Exercise aim:
All records below must be reproduced exactly, although any pictures they contain are to be omitted.

Stored dataset items:
━━━━━━━━━━━━━━━━

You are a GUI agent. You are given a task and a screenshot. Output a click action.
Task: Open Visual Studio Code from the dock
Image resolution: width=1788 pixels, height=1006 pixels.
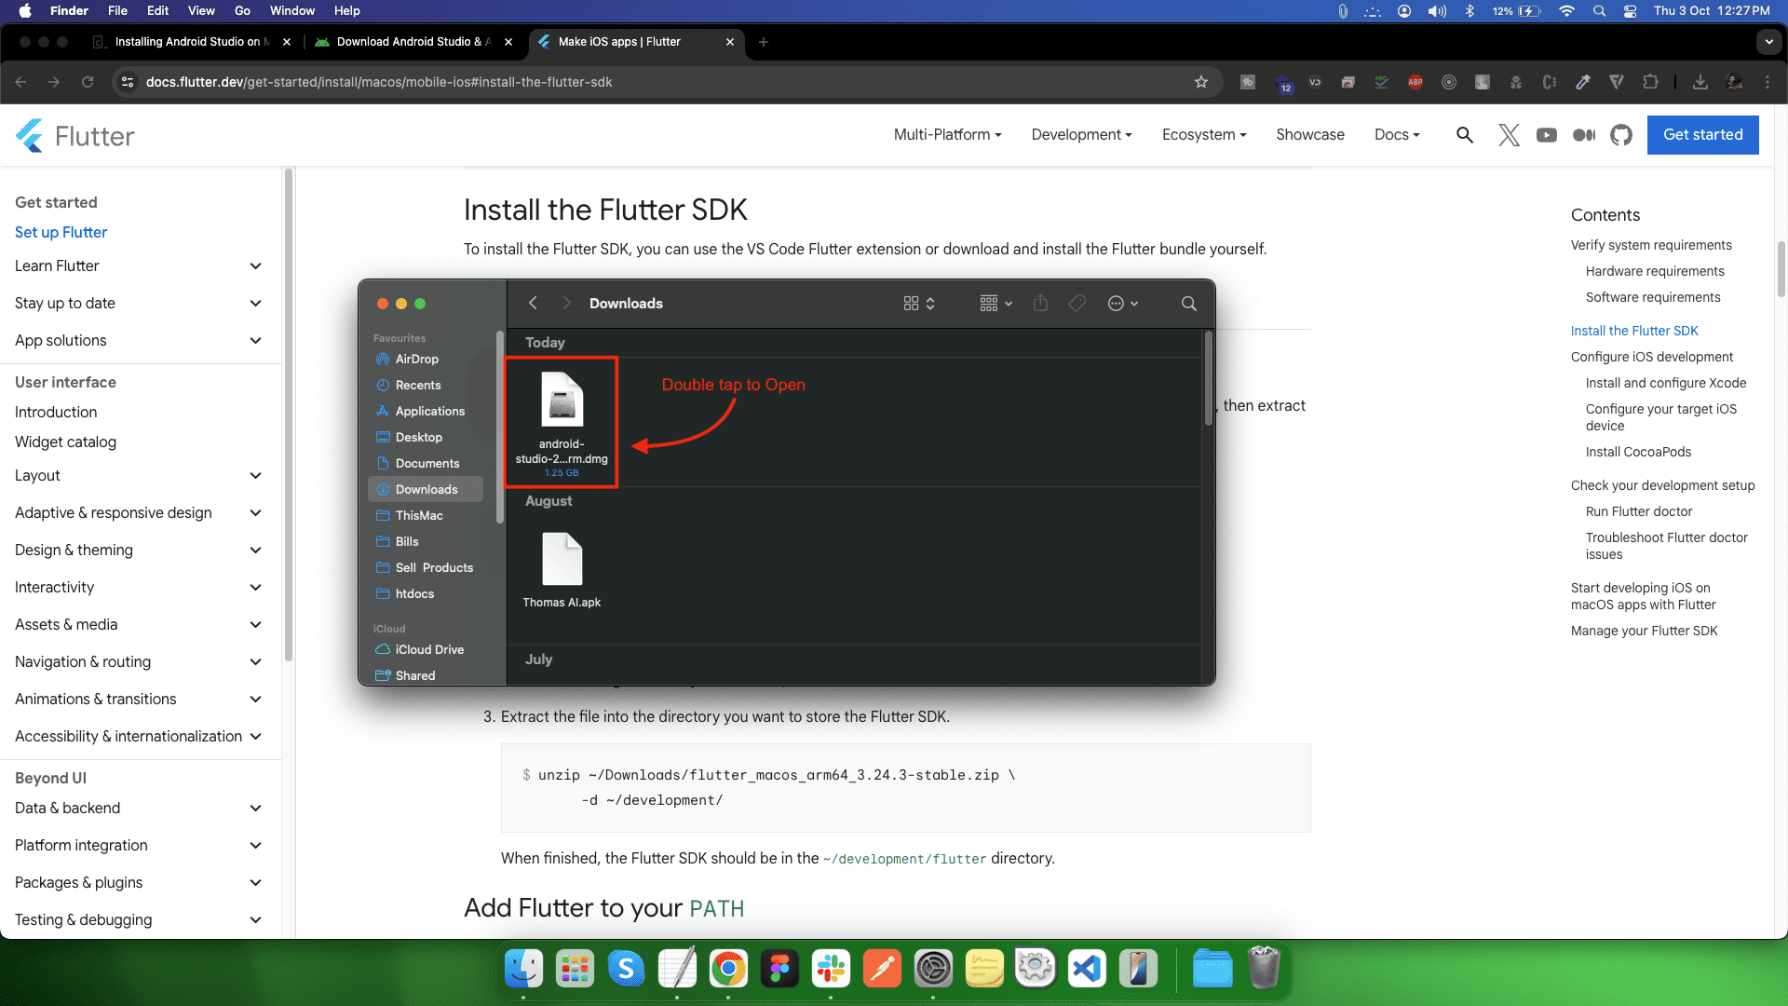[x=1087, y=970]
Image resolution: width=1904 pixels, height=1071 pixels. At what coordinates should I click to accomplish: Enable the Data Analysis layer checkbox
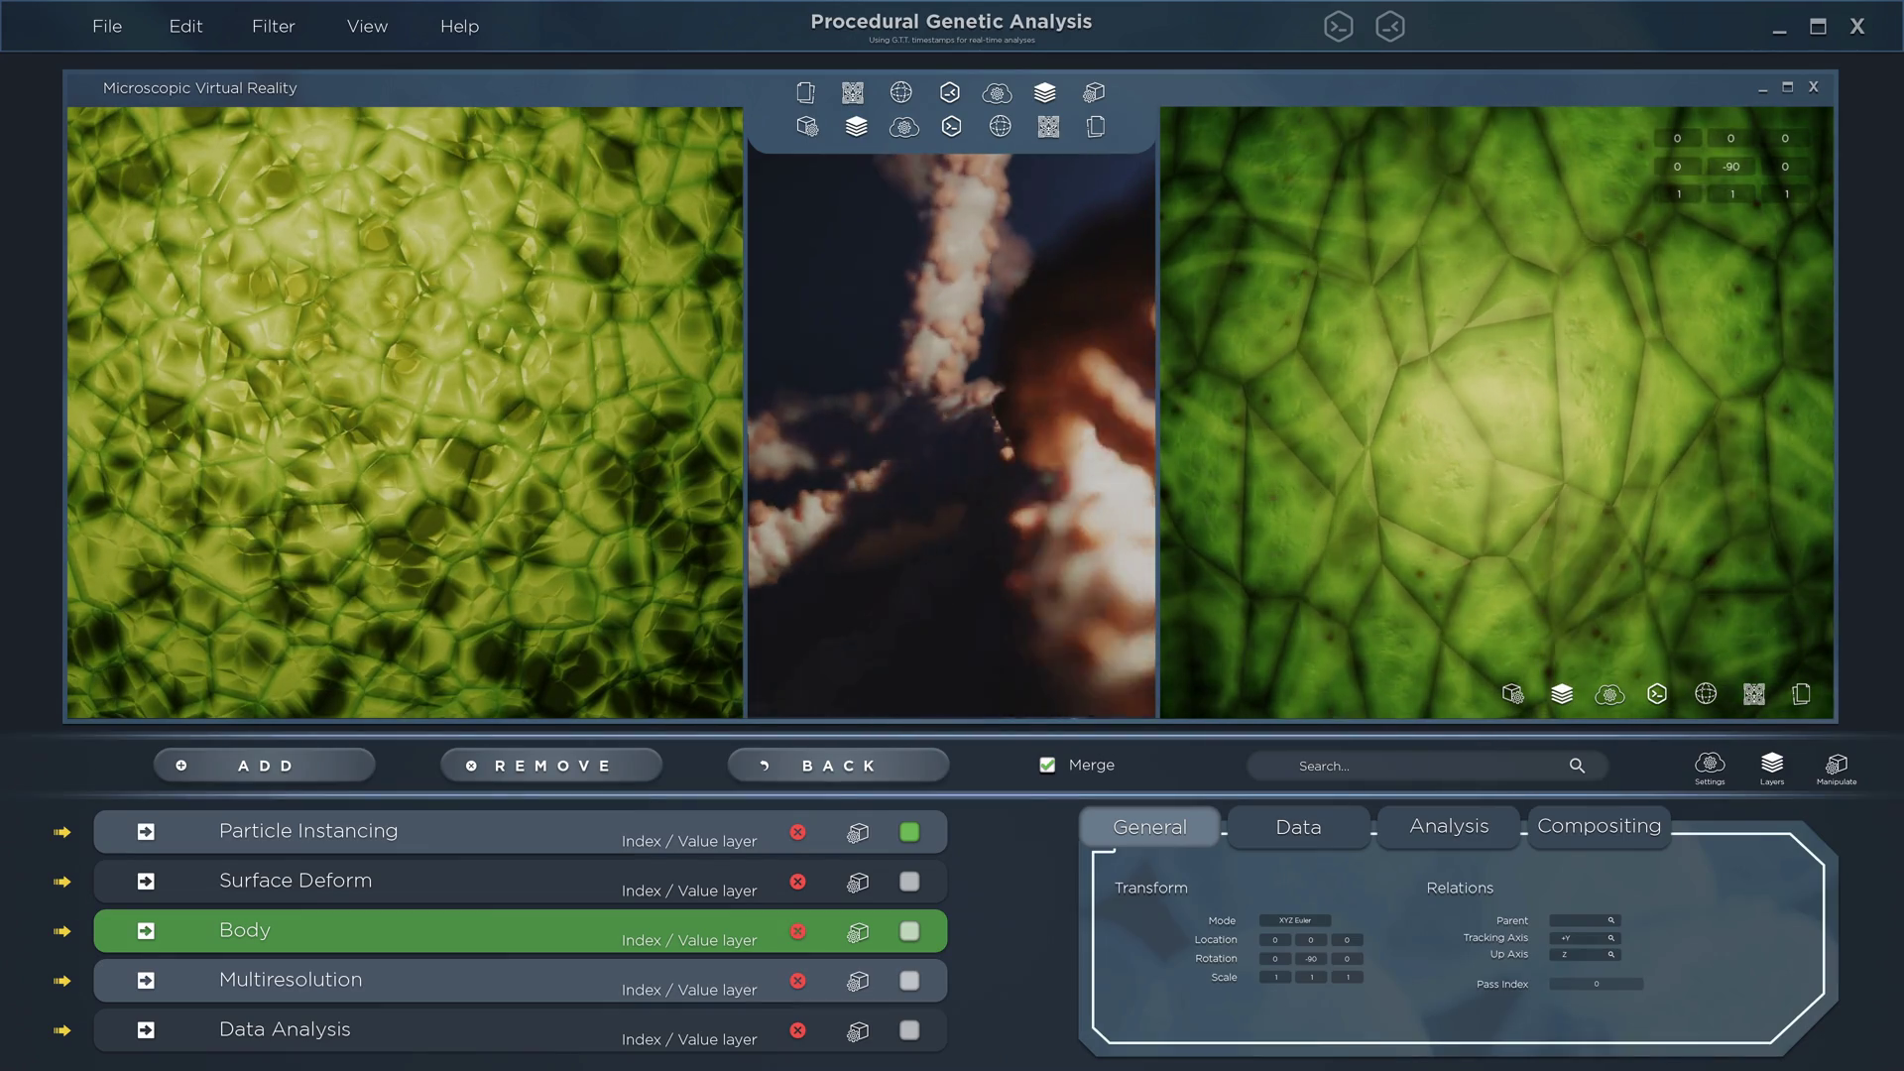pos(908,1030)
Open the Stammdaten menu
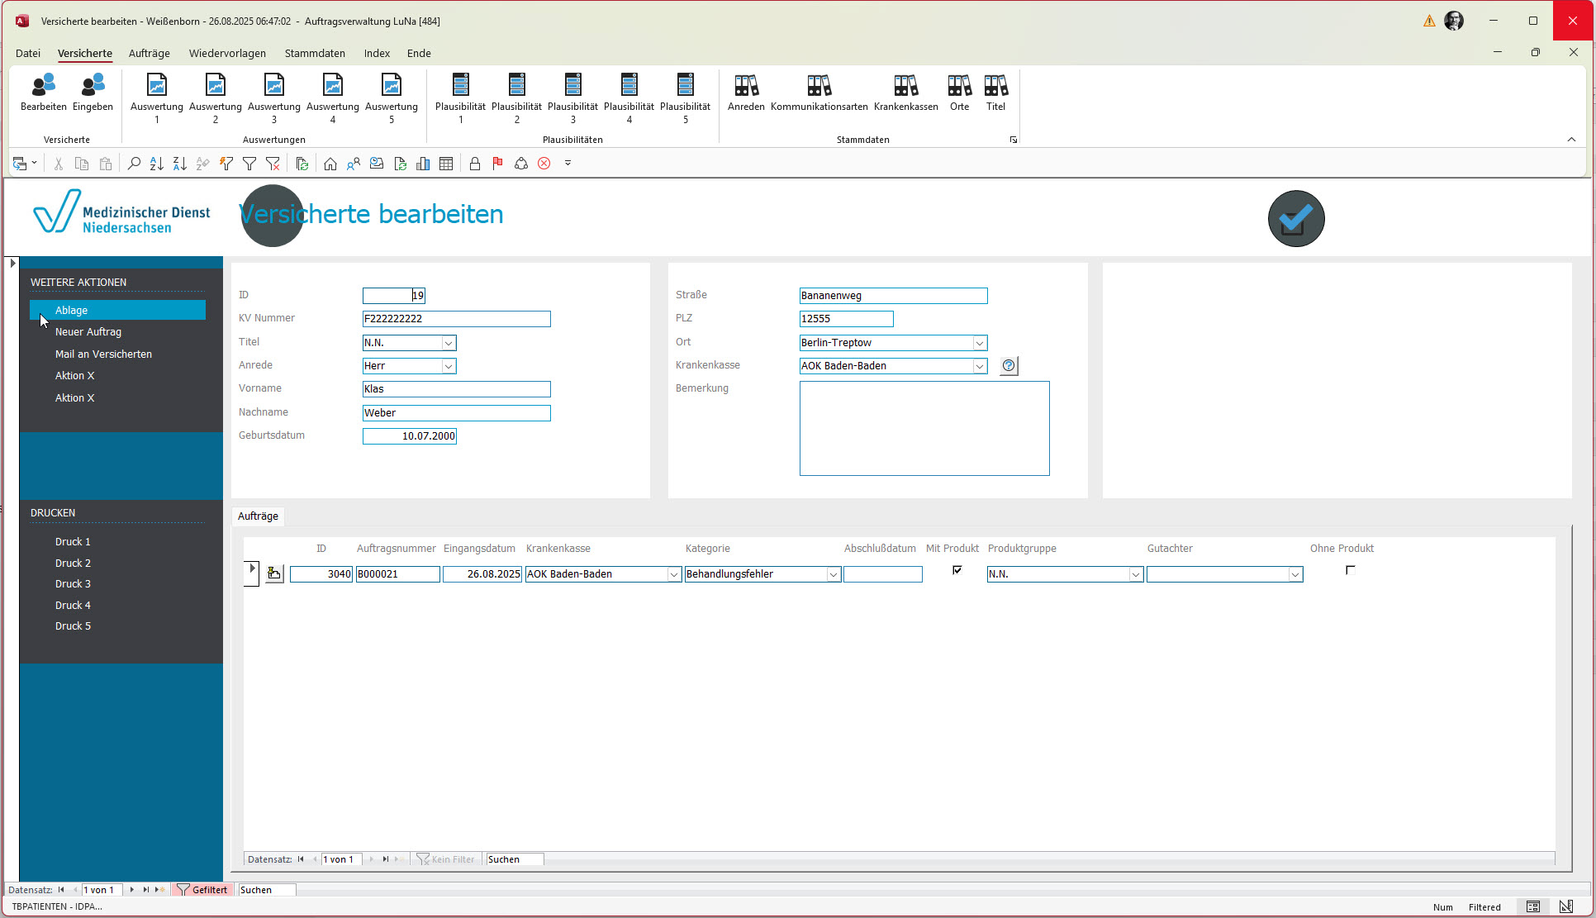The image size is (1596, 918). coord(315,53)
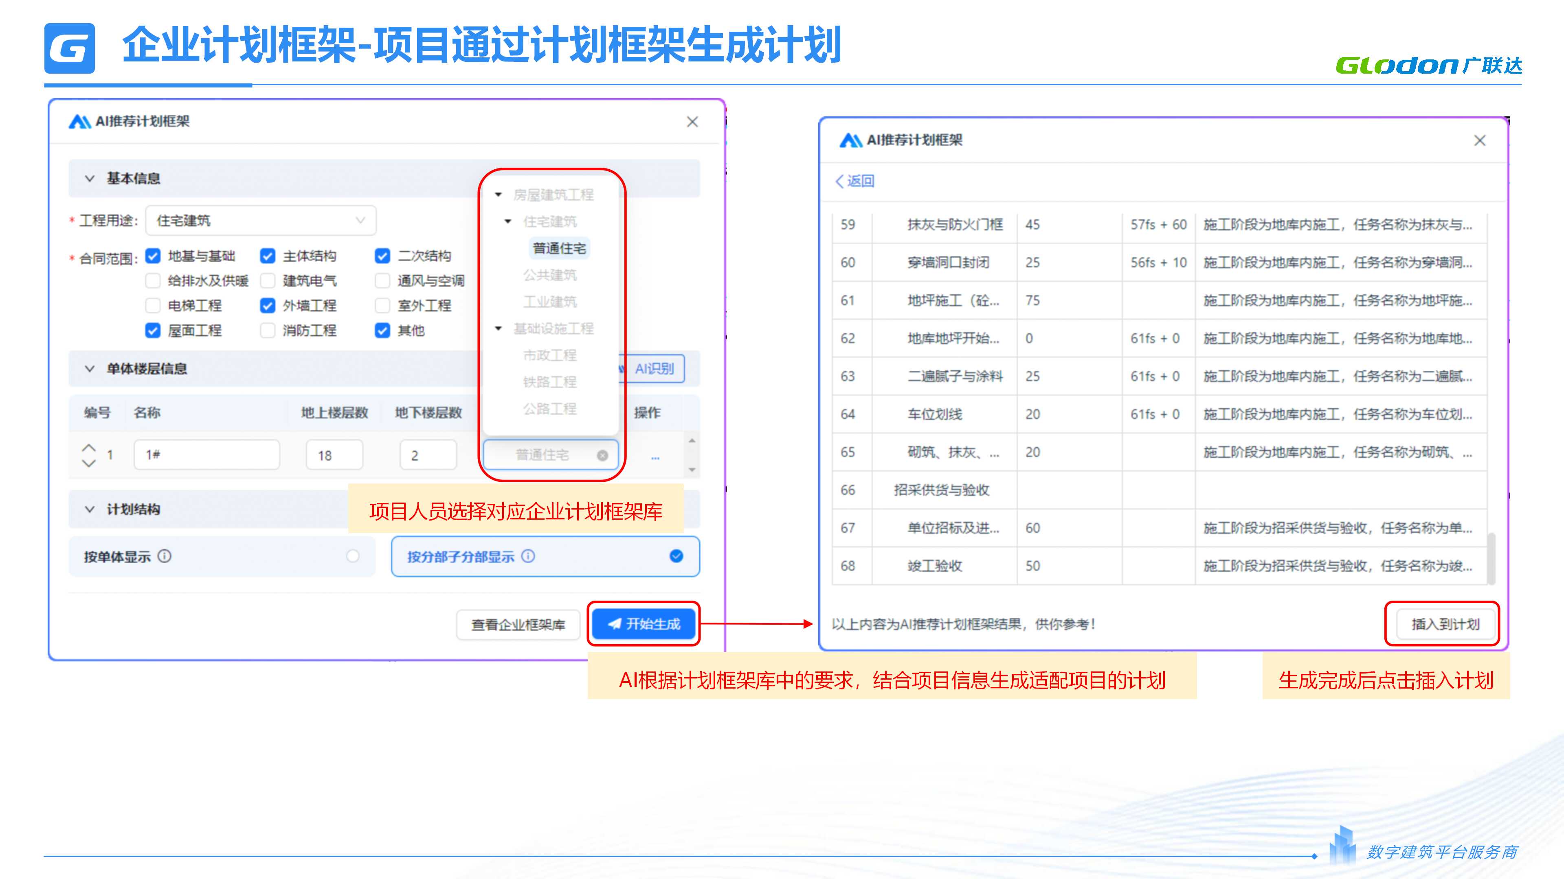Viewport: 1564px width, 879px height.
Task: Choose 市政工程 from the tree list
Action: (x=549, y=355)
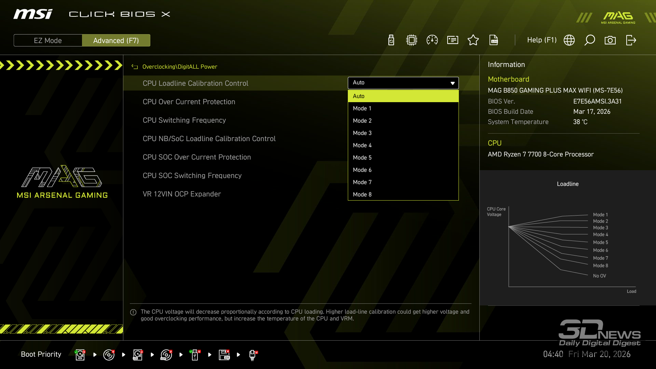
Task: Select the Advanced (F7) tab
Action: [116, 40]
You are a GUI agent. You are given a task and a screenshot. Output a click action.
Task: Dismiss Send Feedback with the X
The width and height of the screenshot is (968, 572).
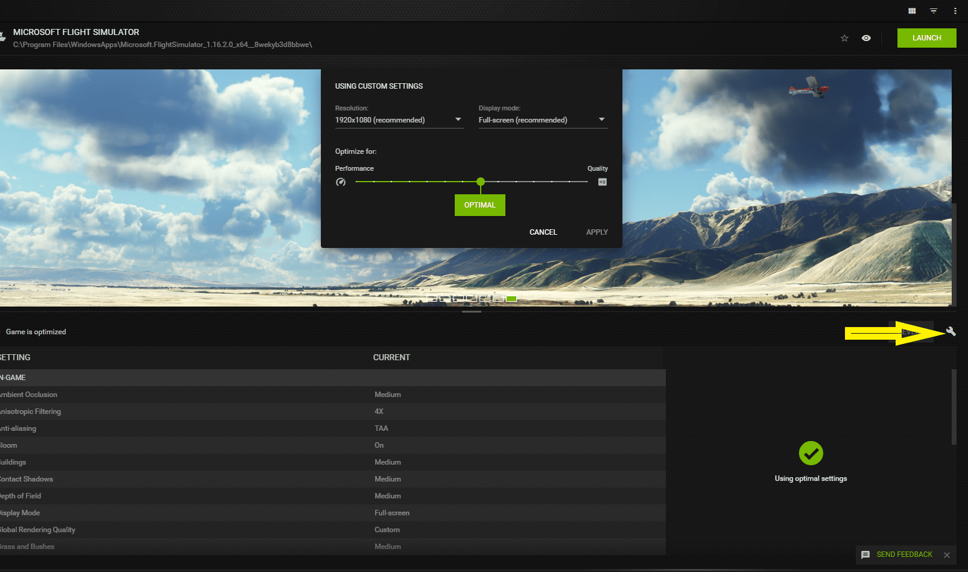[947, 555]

━━━━━━━━━━━━━━━━

Reply to the exercise:
You are a GUI agent. You are given a task and a screenshot. Output a click action.
Task: Open Visual Studio Code from the dock
Image resolution: width=1788 pixels, height=1006 pixels.
[x=1087, y=970]
Image resolution: width=1904 pixels, height=1071 pixels. At what coordinates should I click to accomplish: Enable the Data Analysis layer checkbox
pos(908,1030)
Open the Stammdaten menu
The image size is (1596, 918). coord(315,53)
Viewport: 1564px width, 879px height.
Task: Choose 市政工程 from the tree list
Action: (x=549, y=355)
Task: Select the Advanced (F7) tab
Action: [116, 40]
You are a GUI agent. You are given a task and a screenshot. Output a click action.
Task: Dismiss Send Feedback with the X
The width and height of the screenshot is (968, 572).
[947, 555]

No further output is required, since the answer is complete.